*** Text segment Section Begins ***
Sebastian Hanrieder: Titanium dioxide (TiO2) powder will be classified as category 2 (potentially carcinogenic by inhalation) and this will be binding from 1 October 2021. Although there is an appeal by some companies against the ruling, the long duration of the procedure will not prevent classification for the time being.

What effects does this have on formulators of paints and varnishes?

Hanrieder: Titanium dioxide is one of the most important raw materials for the coatings, paints and printing inks industry and is contained in more than 90% of all paints. The effects on waste management, ecolabels, mandatory labeling in general and several others issues are not yet definitively foreseeable. Regarding the workplace exposure limits, there are unfortunately no uniform regulations throughout the EU (dust limit values of 3-10mg/m³). We understand that the EU plans to establish an EU-wide harmonized limit value to protect employees.  Until then, the existing limits will be observed since the classification itself does not impact those limits. The classification of titanium dioxide does not change the dust limit values applicable in the respective EU member states.

What do manufacturers of facade paints in particular need to be aware of?
*** Text segment Section Ends ***
__Task item__
Pick up the interview on the titanium dioxide classification from its last sentence and continue it.
*** Data under study Section Begins ***
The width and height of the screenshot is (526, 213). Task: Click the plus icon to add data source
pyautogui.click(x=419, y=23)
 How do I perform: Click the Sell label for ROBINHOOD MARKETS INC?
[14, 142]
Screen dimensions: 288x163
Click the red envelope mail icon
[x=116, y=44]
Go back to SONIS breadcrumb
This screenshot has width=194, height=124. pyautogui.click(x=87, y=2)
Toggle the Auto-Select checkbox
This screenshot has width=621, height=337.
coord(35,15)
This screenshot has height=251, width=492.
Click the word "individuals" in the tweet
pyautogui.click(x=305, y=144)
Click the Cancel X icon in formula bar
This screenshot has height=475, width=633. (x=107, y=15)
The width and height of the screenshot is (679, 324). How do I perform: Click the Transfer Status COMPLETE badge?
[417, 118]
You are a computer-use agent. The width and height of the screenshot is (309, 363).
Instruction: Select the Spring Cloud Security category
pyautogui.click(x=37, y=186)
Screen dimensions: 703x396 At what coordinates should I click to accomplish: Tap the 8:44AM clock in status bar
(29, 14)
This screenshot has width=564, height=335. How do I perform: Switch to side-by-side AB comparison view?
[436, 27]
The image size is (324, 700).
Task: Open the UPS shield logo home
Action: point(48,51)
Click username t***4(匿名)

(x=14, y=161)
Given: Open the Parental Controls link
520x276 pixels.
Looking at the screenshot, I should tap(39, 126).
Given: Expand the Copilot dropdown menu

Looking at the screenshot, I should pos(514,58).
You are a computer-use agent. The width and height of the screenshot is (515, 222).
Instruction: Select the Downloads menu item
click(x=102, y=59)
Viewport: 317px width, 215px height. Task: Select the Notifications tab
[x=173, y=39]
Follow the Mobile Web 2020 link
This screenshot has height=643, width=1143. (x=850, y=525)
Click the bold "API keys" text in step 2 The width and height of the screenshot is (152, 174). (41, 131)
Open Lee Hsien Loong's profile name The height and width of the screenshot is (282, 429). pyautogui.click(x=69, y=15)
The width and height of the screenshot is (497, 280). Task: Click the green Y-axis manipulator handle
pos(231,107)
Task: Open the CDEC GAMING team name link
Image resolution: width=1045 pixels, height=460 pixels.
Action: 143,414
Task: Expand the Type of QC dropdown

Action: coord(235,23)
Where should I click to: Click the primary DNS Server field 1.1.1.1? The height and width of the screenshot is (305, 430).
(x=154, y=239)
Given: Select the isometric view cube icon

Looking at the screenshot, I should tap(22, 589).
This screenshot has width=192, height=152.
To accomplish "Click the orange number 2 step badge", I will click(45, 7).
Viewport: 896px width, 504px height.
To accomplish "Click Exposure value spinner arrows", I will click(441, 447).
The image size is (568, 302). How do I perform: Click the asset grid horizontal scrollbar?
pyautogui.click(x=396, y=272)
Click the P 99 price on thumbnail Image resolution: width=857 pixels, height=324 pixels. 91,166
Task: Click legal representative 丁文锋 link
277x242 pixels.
*** Data under study Section Ends ***
__Exercise answer__
Hanrieder: The conditions for manufacturers of facade paints are generally the same as those for all paint and varnish manufacturers. Here, too, it is important to comply with occupational health and safety measures and to label everything correctly. As already mentioned, there may still be consequences for various ecolabels and compliance with them, such as the Blue Angel in Germany.

Are there – due to the corona pandemic – supply bottlenecks for titanium dioxide?

Hanrieder: No, we do not see any indications for this. Kronos adheres to a strict corona safety concept, which means that we can maintain our production at full capacity.

What effects has the pandemic had on your activities in general so far?

Hanrieder: Since mid-March, the application technology departments have been working in “partial home offices” with alternating office staffing. Project discussions and meetings, both internal and external, are usually held via video conference. For our customers, distributors and own employees we offer a series of technical webinars. Customer visits are currently not permitted.